Ihre Aufgabe
Schreiben Sie bitte aus dem Newsletter zur Durchflusszytometrie die Stelle von „Newsletter Dezember 2024“ bis einschließlich „hat die Erkrankung?“ wortgetreu ab.

Textauszug
§ §

Newsletter Dezember 2024
2024-12-04
Durchflusszytomerie im Fokus: Präzision in der Diagnostik bei Lymphom- und Leukämiepatienten
Liebe Kolleginnen und Kollegen,
Lymphom und Leukämie sind eine der häufigen tumorösen Erkrankung bei Hunden. Wenn ein Hund mit Verdacht auf Lymphom oder Leukämie in Ihre Praxis kommt, wissen wir als klinische PathologInnen um die vielen Fragen, die Ihnen als behandelnde Tierärztin oder Tierarzt durch den Kopf gehen: Handelt es sich um eine reaktive Veränderung oder um eine maligne Erkrankung? Welche Art von Neoplasie liegt vor? Und welche Prognose hat die Erkrankung?
Mit der Durchflusszytometrie haben wir als einziges Veterinärlabor in der Schweiz ein leistungsstarkes Werkzeug in der Hand, das uns dabei hilft, hämolymphatische Neoplasien schnell und präzise zu diagnostizieren und zu differenzieren. Als minimalinvasive Methode erlaubt sie uns, spezifische Antigene an der Zelloberfläche und im Inneren der Zellen sichtbar zu machen. Auf diese Weise können wir nicht nur zwischen reaktiven und neoplastischen Lymphozytosen oder Lymphknotenveränderungen unterscheiden, sondern auch die Tumorart eingrenzen, um die Wahl einer gezielten und effektiven Therapie zu ermöglichen. Dies unterstützt Sie dabei, Ihre Patienten nicht nur optimal zu behandeln, sondern auch den Besitzern verlässliche Informationen zur Erkrankung und deren Verlauf zu geben.

§ §

Bereitgestellte Angaben
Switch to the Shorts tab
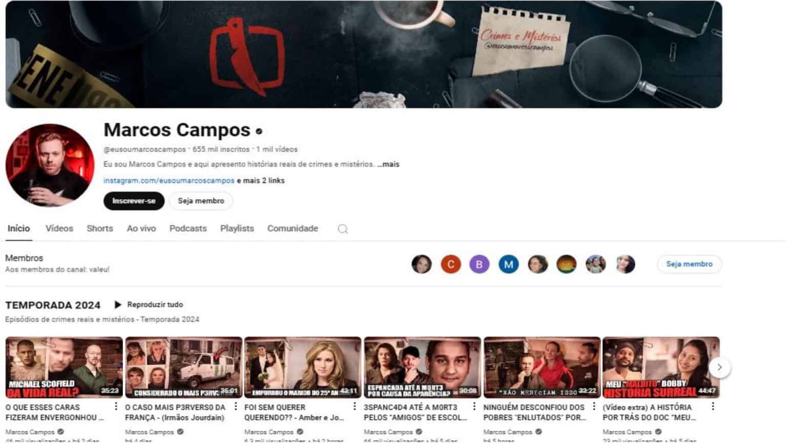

§ §

Ergebnis
Newsletter Dezember 2024
2024-12-04
Durchflusszytomerie im Fokus: Präzision in der Diagnostik bei Lymphom- und Leukämiepatienten
Liebe Kolleginnen und Kollegen,
Lymphom und Leukämie sind eine der häufigen tumorösen Erkrankung bei Hunden. Wenn ein Hund mit Verdacht auf Lymphom oder Leukämie in Ihre Praxis kommt, wissen wir als klinische PathologInnen um die vielen Fragen, die Ihnen als behandelnde Tierärztin oder Tierarzt durch den Kopf gehen: Handelt es sich um eine reaktive Veränderung oder um eine maligne Erkrankung? Welche Art von Neoplasie liegt vor? Und welche Prognose hat die Erkrankung?